- DESCRIPTION OF THE TASK -
For the records below, tally the lines that contain "Expand" and give only that number.

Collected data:
○ ○ ○ ○ ○ ○ ○

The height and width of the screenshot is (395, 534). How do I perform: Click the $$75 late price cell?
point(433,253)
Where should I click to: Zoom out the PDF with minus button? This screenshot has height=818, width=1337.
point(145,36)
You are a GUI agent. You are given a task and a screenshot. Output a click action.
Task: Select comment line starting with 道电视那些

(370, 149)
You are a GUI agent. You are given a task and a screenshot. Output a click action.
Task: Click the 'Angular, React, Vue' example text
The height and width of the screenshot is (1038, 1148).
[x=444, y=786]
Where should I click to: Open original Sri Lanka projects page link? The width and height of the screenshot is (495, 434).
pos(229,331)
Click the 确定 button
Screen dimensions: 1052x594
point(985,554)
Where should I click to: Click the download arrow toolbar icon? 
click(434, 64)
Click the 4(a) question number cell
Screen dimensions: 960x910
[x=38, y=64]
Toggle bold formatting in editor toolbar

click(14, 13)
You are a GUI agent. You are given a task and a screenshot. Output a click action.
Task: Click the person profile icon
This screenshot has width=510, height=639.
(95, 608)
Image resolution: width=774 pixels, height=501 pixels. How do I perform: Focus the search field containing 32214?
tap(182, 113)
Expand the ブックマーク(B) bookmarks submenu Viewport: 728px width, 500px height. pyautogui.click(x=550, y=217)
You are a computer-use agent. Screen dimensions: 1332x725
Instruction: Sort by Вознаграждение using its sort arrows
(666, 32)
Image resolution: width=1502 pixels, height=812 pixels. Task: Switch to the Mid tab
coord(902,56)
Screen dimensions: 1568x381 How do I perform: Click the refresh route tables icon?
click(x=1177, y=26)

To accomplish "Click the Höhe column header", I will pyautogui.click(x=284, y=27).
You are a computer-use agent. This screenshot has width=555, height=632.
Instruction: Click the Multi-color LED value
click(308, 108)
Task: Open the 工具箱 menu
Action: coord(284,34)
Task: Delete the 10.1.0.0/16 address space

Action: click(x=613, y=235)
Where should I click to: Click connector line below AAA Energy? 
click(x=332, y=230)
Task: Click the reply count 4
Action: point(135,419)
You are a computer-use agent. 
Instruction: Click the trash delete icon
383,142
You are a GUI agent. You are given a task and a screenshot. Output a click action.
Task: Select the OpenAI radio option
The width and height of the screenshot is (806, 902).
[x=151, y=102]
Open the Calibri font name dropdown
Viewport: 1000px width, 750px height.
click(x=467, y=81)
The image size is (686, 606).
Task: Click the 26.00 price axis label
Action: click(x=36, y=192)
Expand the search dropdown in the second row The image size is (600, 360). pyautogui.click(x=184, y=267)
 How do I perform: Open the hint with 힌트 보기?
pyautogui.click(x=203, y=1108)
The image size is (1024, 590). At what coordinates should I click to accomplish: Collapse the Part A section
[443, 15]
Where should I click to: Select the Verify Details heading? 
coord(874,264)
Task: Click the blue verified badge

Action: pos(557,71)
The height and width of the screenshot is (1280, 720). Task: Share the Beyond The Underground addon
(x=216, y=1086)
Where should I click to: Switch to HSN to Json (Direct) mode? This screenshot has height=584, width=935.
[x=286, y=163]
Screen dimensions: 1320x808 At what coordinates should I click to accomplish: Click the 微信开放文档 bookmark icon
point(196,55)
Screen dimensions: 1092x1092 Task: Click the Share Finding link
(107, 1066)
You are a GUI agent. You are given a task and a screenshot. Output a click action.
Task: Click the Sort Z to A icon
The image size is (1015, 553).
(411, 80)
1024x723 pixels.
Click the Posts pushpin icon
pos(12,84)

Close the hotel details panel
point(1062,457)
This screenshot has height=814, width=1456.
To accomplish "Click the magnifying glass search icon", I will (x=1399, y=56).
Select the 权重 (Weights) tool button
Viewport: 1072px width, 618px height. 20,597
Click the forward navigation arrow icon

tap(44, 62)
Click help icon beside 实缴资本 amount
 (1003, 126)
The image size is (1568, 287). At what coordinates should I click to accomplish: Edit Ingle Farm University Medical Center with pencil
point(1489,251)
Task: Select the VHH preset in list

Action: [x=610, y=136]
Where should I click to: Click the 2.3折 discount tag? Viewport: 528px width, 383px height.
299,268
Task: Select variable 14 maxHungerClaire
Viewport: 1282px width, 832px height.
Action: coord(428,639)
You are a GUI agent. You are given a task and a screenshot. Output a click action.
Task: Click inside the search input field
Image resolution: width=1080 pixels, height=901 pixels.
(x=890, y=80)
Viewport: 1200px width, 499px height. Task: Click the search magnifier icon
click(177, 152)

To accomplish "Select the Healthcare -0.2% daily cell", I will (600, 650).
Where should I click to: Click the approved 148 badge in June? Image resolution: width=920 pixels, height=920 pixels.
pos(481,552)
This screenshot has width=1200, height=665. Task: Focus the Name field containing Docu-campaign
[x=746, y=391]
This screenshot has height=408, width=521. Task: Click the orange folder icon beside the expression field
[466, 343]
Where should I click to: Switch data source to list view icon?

○ ○ ○ ○ ○ ○ ○

- REPLY TO THE TASK -
2